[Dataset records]
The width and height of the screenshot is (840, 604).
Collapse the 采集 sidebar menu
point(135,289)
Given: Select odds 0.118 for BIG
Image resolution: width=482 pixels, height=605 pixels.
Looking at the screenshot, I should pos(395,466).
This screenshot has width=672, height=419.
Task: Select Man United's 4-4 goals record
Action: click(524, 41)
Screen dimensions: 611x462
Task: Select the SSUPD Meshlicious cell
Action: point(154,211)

WHAT YOU NEED TO DO ▸ Print all the entries exactly as written.

YOUR RESPONSE ▸
The width and height of the screenshot is (840, 604).
Collapse the 采集 sidebar menu
point(135,289)
Given: Select odds 0.118 for BIG
Image resolution: width=482 pixels, height=605 pixels.
Looking at the screenshot, I should pos(395,466).
This screenshot has width=672, height=419.
Task: Select Man United's 4-4 goals record
Action: click(524, 41)
Screen dimensions: 611x462
Task: Select the SSUPD Meshlicious cell
Action: point(154,211)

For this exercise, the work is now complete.